Читаем Дело Бутиных полностью

Яринский распахнул зипун, открыв заколотый медной булавкой кармашек, осторожно отстегнул булавку и вынул из кармашка сложенный в несколько рядов листок бумаги. Развернув листок, Бутин сразу угадал Зорин почерк — крупные неровные буквы, сливающиеся строчки, никаких полей, И без точек-запятых, одной фразой: «Мишенька миленький приезжай ради бога поскорей просто голову потеряла как быть не знаю петя скажет цалую зоря».

Не подымая глаз от письма, встревоженный Бутин прикидывал-гадал, что там стряслось в домике на Хиле. Захворали малыши? Зоря заболела? Или Серафима? Для того чтобы голову потерять и не знать, как поступить, должны случиться важные события! Однако же зачем попусту мучиться, ведь «петя скажет», хотя и с малой буквы прописан.

— Ну что молчишь? — обратился он к Яринскому, покорно ждущему, сидючи ступенькой ниже, вопросов хозяина. — Что там за беда приключилась?

Яринский поморгал белесыми ресницами, его некрасивое, широконосое лицо выразило беспомощность, рот округлился — не знает или боится сказать?

— Записка-то как к тебе попала? Туда ездил?

— Зачем туда? Привезли! Это ж Серафима наша, то есть Серафима Глебовна. В Нерчинск с попутным возом. Значит, Татьяна Дмитриевна отлучилась, а она подстерегла — и шасть ко мне в теплицу. Только про какую-либо беду, вот вам крест, ни слова! А чтобы вас лишь разыскать и записочку вам в руки!

— Когда ж она была-то?

— В прошлую субботу, как раз Николай Дмитриевич велели баньку истопить, и вас ждали…

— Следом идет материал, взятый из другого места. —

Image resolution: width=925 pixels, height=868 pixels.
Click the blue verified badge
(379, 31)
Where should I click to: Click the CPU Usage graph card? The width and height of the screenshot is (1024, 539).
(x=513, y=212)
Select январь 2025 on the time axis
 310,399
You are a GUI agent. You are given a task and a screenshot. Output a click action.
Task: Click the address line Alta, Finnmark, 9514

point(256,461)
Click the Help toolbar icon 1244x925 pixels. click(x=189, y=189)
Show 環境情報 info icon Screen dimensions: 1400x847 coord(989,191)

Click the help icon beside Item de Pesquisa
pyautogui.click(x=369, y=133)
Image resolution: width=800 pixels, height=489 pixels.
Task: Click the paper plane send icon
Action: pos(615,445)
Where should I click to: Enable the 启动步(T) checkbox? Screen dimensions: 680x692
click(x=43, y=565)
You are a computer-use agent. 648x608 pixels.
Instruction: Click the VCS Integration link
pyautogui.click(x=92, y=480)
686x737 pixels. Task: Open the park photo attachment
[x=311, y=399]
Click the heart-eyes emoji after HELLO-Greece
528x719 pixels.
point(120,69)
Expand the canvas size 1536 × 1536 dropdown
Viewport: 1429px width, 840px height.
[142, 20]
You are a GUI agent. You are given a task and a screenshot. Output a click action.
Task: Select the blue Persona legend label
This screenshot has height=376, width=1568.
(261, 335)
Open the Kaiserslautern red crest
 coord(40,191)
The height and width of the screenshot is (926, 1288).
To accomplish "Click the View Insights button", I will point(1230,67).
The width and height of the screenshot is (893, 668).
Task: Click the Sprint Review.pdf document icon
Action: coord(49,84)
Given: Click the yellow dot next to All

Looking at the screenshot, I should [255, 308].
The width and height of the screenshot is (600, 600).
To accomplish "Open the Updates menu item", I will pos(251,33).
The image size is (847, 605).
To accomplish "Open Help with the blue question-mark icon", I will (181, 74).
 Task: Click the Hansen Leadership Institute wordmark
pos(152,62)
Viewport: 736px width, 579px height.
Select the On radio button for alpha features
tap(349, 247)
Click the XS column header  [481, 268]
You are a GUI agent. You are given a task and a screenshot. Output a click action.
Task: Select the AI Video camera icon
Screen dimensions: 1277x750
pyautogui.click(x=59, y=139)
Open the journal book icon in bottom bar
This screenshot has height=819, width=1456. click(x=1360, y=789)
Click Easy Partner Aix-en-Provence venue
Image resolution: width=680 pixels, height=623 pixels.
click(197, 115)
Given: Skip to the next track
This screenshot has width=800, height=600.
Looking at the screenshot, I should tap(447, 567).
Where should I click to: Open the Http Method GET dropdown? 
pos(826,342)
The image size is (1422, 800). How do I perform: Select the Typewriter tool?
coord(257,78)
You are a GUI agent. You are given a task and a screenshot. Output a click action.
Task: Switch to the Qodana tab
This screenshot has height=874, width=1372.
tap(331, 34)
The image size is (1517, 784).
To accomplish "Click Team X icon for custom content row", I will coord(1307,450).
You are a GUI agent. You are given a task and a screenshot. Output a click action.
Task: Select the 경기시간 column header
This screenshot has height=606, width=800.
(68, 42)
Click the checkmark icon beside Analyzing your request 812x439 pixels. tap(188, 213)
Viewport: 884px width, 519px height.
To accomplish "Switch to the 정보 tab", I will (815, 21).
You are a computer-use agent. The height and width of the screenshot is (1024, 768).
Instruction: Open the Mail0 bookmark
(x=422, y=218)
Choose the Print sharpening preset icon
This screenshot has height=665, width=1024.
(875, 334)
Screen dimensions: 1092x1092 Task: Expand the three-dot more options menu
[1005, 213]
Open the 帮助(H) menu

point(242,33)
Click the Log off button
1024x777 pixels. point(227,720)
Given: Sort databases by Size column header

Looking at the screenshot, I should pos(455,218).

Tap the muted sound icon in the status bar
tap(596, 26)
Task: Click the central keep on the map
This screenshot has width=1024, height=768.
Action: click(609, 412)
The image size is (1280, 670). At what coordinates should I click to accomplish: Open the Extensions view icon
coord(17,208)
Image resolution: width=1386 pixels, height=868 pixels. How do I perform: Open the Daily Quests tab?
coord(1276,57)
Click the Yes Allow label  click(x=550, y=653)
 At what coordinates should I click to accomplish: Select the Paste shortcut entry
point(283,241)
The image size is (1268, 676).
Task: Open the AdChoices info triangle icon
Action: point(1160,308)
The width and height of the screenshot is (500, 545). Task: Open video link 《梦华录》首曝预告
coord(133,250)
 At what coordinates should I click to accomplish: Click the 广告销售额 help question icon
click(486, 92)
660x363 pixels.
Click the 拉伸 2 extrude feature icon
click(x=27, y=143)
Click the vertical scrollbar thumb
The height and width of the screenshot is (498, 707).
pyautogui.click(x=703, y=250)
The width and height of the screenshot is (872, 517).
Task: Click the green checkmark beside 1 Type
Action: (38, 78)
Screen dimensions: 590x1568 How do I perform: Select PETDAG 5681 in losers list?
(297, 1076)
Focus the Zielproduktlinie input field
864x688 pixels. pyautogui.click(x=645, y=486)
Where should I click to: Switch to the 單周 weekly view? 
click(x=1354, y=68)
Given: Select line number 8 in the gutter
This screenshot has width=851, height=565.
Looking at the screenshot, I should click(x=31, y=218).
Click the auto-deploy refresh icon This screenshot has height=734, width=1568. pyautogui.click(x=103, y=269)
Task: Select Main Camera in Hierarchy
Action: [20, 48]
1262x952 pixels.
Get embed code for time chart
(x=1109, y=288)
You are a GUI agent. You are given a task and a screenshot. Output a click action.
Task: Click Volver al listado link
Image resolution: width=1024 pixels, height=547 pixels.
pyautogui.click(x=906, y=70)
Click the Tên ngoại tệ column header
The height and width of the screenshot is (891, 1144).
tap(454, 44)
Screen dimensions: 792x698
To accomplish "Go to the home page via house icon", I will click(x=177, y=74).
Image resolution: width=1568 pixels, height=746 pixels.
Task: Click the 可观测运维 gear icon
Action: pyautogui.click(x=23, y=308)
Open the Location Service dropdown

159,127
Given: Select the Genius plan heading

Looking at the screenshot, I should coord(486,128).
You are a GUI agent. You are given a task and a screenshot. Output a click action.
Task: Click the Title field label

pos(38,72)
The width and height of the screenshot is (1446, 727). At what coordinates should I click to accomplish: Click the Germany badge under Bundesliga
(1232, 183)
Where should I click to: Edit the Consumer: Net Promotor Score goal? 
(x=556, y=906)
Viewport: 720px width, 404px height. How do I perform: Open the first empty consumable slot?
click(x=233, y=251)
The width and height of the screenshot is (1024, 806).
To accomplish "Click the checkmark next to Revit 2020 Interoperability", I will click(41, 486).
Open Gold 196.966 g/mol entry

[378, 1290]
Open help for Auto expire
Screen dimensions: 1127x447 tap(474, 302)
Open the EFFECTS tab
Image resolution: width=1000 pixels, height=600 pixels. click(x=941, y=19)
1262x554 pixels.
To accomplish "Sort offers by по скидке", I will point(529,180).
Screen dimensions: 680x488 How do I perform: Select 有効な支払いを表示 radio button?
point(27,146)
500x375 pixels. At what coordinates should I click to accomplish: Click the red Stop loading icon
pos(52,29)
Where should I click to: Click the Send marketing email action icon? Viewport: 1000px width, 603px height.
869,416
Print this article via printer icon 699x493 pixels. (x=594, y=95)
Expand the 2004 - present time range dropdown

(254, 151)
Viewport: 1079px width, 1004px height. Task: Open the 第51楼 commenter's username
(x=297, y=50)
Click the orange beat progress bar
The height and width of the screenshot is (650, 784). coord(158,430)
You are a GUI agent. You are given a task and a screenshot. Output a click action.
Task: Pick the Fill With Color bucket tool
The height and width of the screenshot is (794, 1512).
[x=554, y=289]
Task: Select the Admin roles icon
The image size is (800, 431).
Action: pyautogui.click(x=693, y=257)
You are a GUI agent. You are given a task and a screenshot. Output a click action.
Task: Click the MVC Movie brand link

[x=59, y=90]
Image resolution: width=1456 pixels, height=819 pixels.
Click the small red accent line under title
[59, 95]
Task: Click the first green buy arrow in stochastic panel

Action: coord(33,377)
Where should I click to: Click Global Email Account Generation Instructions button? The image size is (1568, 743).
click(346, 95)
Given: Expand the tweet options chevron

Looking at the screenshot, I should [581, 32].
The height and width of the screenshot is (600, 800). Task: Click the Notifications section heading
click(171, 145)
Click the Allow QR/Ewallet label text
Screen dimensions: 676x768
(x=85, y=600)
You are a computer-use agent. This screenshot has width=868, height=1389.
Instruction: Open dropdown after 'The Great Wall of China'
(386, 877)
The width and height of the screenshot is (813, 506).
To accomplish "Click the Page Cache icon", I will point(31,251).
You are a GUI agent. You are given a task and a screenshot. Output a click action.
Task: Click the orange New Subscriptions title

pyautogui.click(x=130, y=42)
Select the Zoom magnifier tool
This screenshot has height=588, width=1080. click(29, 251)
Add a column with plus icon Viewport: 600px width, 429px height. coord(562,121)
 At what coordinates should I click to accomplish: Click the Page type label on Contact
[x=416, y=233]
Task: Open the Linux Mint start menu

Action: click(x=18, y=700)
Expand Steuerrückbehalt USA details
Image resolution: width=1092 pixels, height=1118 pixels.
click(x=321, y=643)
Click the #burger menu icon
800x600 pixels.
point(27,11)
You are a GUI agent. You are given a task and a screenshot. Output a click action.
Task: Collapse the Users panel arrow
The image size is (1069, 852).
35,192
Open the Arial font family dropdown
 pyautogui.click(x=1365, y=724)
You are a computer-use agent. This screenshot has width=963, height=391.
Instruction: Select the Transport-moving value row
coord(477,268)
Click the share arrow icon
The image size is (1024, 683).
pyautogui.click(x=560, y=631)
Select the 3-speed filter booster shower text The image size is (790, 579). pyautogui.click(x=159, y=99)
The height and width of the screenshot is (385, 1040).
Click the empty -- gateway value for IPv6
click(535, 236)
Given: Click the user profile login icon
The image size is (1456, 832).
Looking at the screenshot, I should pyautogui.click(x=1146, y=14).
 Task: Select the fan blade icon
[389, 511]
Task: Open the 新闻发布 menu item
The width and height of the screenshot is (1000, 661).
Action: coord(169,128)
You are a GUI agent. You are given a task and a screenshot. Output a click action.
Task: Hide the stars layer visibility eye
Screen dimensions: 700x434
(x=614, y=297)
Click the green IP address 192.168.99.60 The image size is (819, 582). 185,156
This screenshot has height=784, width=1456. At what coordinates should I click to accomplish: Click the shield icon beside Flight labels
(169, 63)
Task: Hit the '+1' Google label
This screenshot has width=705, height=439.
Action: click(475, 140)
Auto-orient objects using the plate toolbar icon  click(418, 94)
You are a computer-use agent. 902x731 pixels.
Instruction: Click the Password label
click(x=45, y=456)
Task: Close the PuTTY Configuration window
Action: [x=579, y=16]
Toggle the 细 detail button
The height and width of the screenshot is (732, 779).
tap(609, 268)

— Ладно про баню, ты мне скажи, очень она расстроена был а?

— Торопилась обратно, и я в страхе. Татьяна Дмитриевна не терпит чужих в теплице. От чужого глаза, говорит, цветам дурно!

Бутин провел рукой по встрепанным соломенным волосам. Парню уже двадцать пять поди, жених, а детства в нем…

— Спасибо, Петя. Молодец, что приехал. Не пойму одного, как тебя сестра отпустила? Бумаги-то и Большаков привезти мог.

— А я сказал, что тетка у меня приболела. А заодно, говорю, могу что надо увезти.

— Соврал, выходит? Насчет тетки?

— Соврал, Михаил Дмитриевич, тетка у меня в Сретенске. И здоровше Топтыгина.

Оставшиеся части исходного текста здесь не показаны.